In conclusion, based on our finding, early diagnosis and treatment interventions of depressed mothers may be imperative. Several confounding variables (e.g. fetal sex, type II diabetes) may need to be controlled in order to establish a causal inference link between bacterial translocation and postnatal depression. However, the limitation of the small size in our study prevents us to draw further conclusions. Future research should aim at investigating the interplay among sex hormones, microbial translocation and pro-inflammatory cytokines, and aim at reconstitution of disrupted mucosa during pregnancy.

Supplementary Material

supplemental data

Acknowledgments

We are indebted to all study participants.

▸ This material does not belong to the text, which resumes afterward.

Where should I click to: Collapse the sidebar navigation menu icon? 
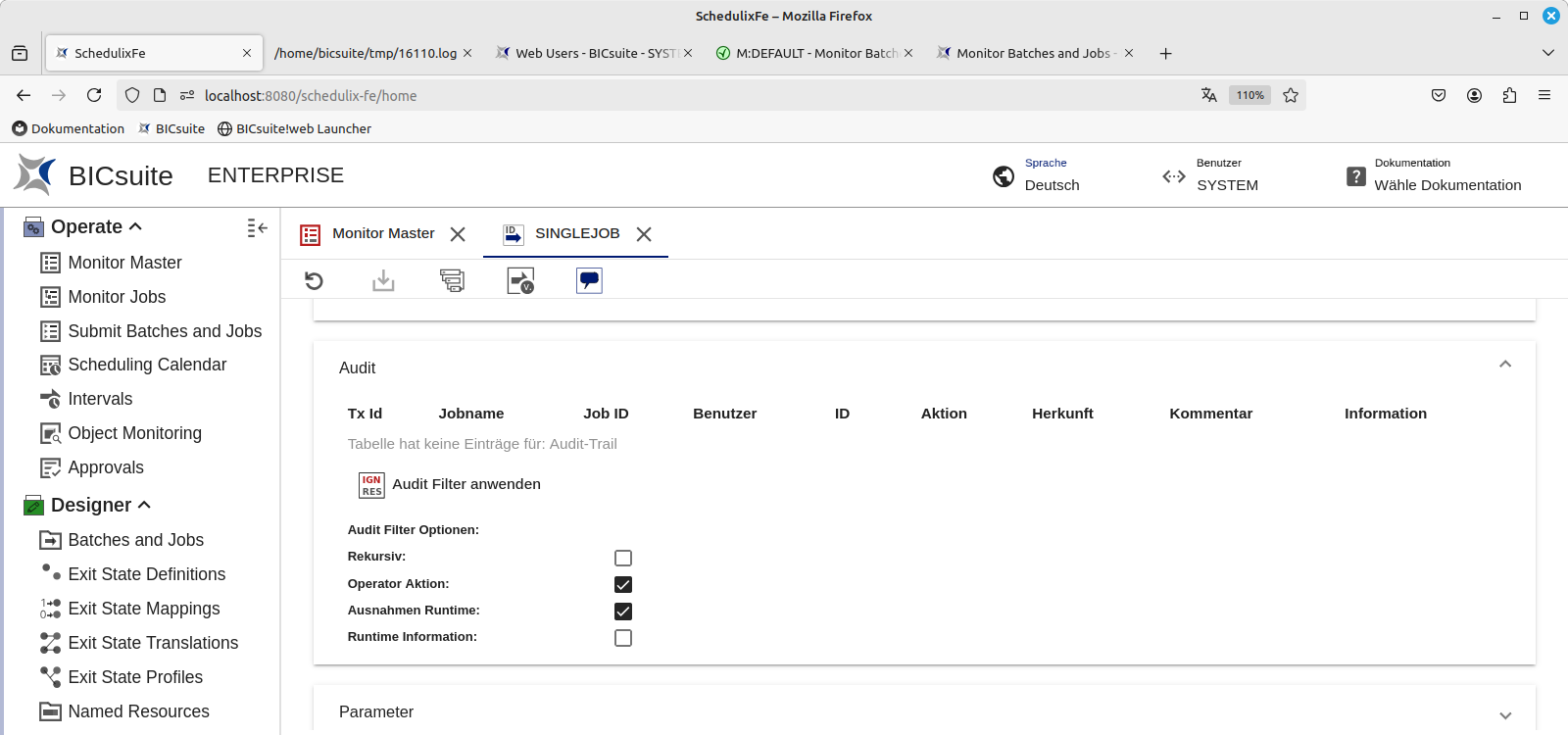257,227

Role of the funding sources

This work was supported by National Institutes of Health Grants AI091526 and AI128864 (to WJ), the Medical Research Service at the Ralph H. Johnson VA Medical Center Merit Grant VA CSRD MERIT CX001211 (to WJ), Building Interdisciplinary Research Careers in Women's Health Career Development Award K12HD055885 (to CG), South Carolina Clinical and Translational Research Institute Pilot Grant Program Grant UL1 TR000062 (to CG), and Career Development Award from the National Institute on Drug Abuse Grant 1K23DA039318-01 (to CG).

Footnotes

Contributions

C.G. and W.J. conceived and designed the experiments; C.G., A.P., and W.J. collected the sample information, contributed to reagents and materials; Z.Z., E.O., R.L., and Z.L. performed the experiments and analyzed the data; and Z.Z., C.G., and W.J. wrote the manuscript. All authors read and approved the final manuscript.

Conflicts of interest

The authors declare no conflicts of interest.